START Material provided

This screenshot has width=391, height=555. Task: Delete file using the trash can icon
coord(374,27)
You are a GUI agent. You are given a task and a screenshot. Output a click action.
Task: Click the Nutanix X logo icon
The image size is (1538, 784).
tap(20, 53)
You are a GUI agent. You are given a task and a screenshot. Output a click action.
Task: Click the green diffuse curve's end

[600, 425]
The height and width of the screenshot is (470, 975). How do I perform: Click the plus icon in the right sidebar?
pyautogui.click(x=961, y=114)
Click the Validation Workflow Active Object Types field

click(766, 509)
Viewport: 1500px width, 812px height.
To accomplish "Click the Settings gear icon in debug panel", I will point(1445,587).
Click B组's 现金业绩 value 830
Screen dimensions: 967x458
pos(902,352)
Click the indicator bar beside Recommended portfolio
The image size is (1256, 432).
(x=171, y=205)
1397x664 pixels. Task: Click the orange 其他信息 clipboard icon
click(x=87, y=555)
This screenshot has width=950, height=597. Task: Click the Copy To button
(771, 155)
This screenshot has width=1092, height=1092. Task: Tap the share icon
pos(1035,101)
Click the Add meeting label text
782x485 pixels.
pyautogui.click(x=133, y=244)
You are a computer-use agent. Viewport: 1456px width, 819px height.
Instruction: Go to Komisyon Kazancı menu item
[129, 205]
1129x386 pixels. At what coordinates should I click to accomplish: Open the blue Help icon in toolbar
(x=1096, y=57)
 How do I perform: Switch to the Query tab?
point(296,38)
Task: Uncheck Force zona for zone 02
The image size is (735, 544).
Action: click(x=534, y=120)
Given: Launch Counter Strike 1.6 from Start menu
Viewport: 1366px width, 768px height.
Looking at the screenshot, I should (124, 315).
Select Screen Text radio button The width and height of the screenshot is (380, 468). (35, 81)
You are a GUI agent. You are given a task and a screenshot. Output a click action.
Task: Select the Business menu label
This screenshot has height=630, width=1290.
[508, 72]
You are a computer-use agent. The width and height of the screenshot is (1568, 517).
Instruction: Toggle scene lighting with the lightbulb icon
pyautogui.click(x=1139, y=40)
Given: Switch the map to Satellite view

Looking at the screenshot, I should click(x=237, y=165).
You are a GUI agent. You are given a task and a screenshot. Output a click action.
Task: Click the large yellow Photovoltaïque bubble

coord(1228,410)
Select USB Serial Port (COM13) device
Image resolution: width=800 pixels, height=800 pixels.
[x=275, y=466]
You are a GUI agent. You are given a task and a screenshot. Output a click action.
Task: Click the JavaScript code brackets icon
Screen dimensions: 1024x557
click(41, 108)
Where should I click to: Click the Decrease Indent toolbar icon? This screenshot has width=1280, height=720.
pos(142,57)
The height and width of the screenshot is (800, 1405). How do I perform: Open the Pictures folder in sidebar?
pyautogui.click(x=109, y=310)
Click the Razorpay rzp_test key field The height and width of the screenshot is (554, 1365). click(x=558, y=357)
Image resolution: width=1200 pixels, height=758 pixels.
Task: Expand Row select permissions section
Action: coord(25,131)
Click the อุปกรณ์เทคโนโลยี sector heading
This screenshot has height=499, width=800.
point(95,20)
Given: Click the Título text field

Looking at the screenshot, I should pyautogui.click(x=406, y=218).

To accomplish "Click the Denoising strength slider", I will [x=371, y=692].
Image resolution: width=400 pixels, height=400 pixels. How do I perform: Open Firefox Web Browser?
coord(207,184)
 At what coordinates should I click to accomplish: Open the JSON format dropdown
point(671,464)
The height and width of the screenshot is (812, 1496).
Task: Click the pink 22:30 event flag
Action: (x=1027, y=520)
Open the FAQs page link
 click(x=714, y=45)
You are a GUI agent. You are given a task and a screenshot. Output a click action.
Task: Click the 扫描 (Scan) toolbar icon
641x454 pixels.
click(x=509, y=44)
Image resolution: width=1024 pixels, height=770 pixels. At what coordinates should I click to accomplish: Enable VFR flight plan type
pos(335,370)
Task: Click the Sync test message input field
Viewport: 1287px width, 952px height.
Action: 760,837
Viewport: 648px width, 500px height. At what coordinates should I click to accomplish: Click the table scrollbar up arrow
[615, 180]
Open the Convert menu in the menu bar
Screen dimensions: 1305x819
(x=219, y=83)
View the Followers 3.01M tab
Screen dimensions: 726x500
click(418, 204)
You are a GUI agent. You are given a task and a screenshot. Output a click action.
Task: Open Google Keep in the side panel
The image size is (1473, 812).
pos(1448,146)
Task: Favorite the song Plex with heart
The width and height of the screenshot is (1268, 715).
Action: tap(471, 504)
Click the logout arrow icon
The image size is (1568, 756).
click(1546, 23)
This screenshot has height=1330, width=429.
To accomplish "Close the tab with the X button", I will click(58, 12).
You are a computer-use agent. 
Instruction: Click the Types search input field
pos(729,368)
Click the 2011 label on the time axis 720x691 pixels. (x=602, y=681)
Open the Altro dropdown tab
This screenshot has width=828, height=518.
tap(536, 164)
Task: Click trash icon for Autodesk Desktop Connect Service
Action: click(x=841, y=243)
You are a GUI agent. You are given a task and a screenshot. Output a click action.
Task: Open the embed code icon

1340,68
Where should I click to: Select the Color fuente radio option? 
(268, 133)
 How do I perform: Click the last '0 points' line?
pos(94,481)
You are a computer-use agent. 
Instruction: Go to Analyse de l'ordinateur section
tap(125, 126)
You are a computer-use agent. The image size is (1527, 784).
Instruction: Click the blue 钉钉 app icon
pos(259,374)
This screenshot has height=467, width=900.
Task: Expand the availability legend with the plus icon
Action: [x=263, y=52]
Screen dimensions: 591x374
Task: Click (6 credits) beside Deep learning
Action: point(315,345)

END Material provided

How to complete this task:
Tell how many lines above contain the word "computer". Nothing but the number is needed.

Output:
5